She leaves and comes back with paper and a pen. “You can take the bus number… get off here… take bus number…”

“I’m not going to take the bus, I need the address so I can take a taxi.”

She writes the address in Chinese characters, I leave, then I hear, “Miss! Miss!!!!”

The lady says, “The big bank they close at 4:30, you have go tomorrow.”

The Big Branch

The next morning, I take a taxi that arrives at the Bank of China 45 minutes later. It’s beautiful, big, clean, and shiny. I take my number, fill out the hui piao form, and wait.

“You don’t have 1,000 dollars.” My heart drops.

“Of course I have more than 1,000 dollars!”

“I mean, you can’t buy 1,000, only 500.”

“I was told at work that if I asked for the hui piao I could buy 1,000 or more.”

“But you need other documents.”
“I have all the documents.”

I handle the passport, expert certificate, contract, and tax certificate.

“This tax certificate no good.”

“My boss printed this for me at school.”

“It doesn’t have the government seal.”

“No, because my boss printed it at the office!”

“And you need other document. We need see proof of salary.”

“Here is my contract, my salary is there.”

“Yes, but you need timetable, your money for every month.”

My voice breaks.

“I went to the other bank, this one is very far from where I live, they told me this is what I need, they never mentioned a timetable, the tax office didn’t give me this document because they only provide these before August, that’s why my boss had to print it at the office, I’ve been trying to do this for a long time, my contract says how much I earn every month, I don’t understand why I need something else, please…”

The teller turns to talk to her colleagues, there’s shouting, she nods (yes!), then she shakes her head (oh boy).

“Please, don’t worry. The manager come talk to you.”
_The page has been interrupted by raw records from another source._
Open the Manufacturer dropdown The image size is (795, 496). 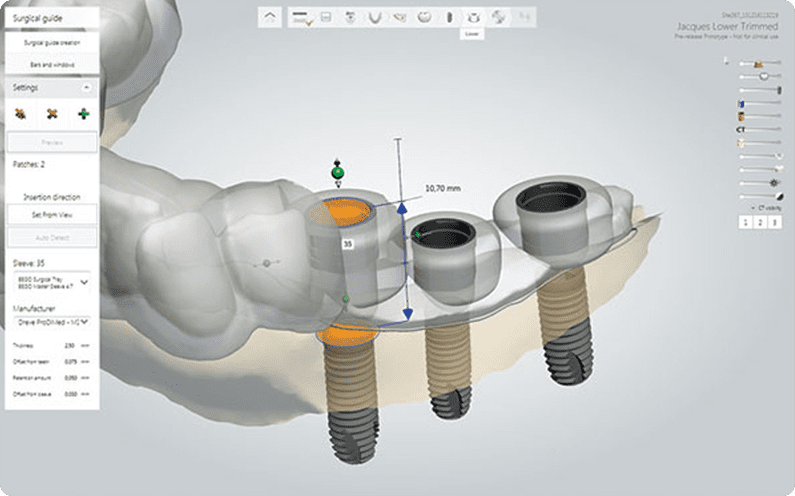(83, 322)
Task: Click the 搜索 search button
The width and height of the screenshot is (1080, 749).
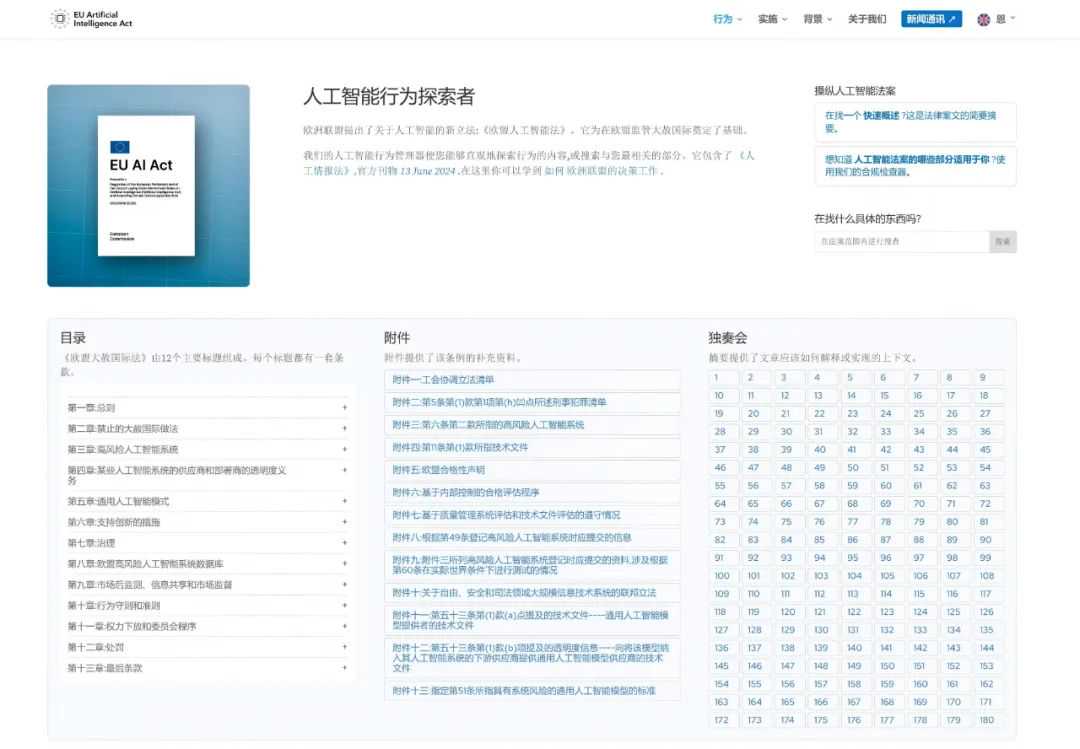Action: 1002,241
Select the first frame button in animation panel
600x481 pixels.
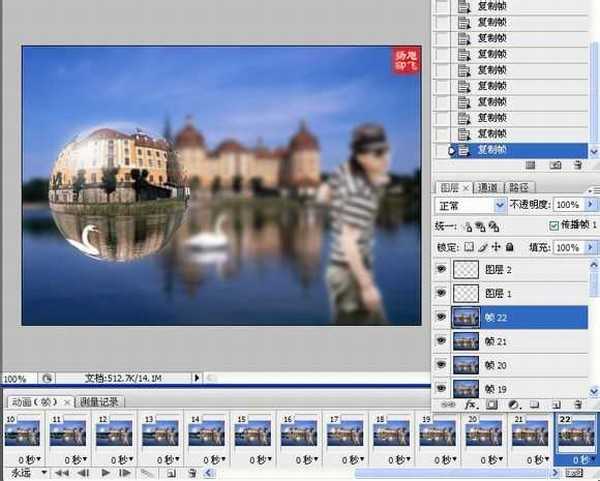click(57, 472)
A woman comes with a list of documents I need for the hui piao. I want to take it and put it in my pocketbook, but she says to take a picture. The only thing I could do that day was to buy $500 and put them in my Chinese account.

The Other Bank

I attended a birthday party that weekend and during the taxi ride I told my friends about my bank issues. One of them tells me I shouldn’t be doing so much and offers to take me to the bank she always goes to, where she’s been able to send much more than $1,000 at once.

Since I already bought $500, I just want to buy the other $500 and send the $1,000 home.  Forget about the hui piao, with all that has happened I might not be able to make a deposit with my bank’s app.

That Sunday, I climb on my friend’s e-bike. The wait at the bank is at least one hour according to my number. We go shopping and come back, but the numbers haven’t moved much. They tell us about a new branch, since almost no one knows about it there’s the possibility it’s almost empty.wp-image-1527885523jpg.jpg

They were right. The bank is almost empty, but when it’s my turn they all start asking questions among each other, I hear the word méiyou and I start to wonder what now. They tell me to wait a minute, then ask me if I had another passport. One teller says they can’t find me in the system, we wait for about 30 minutes, another teller tells me there are two passport numbers in my account. My friend tells them it might be because another person opened the account for me. They tell me to come back the next day and I refuse. If they can’t find me or there’s another passport number it isn’t my problem, I am there to buy dollars and make a transfer, period. They keep working in the system.  A couple of hours pass by. I feel sorry that my friend has to wait for so long, plus it’s Sunday and I’m supposed to be at church.

The Documents

In the meantime, my friend asks them which documents I would need to transfer X amount of money at once. As she asks, she shows them and me the papers she has always brought to do her own transfers. I ask them if I can use the tax certificate the coordinator printed, and when they say that’s okay I think I might try to do this $1,000 transfer thing one more time.

After all the wait they say they fixed the problem and I am able to transfer the money to my American bank, but as soon as we leave the bank I break down. I’m a nervous wreck. The waiting, the banks, the mistakes, the coordinator, the tax certificate, the méiyou’s… I am exhausted!

The Transfer

A month later, having desisted from getting a hui piao, I ask the coordinator for the school’s letter and go to the bank determined to transfer $1,000 at once! The new bank is empty, I sit in front of the teller.

“I need to buy $1,000 and wire them to America.” The teller calls another employee. They both revise my papers. Lots of conversation. Lots of typing. Lots of “Sign here, please” and “Enter your password.” An hour later the transfer is finished! My e-bike friend has arrived a few minutes after me and makes her transfer much faster, but she waits for me to grab lunch together and gives me a ride home.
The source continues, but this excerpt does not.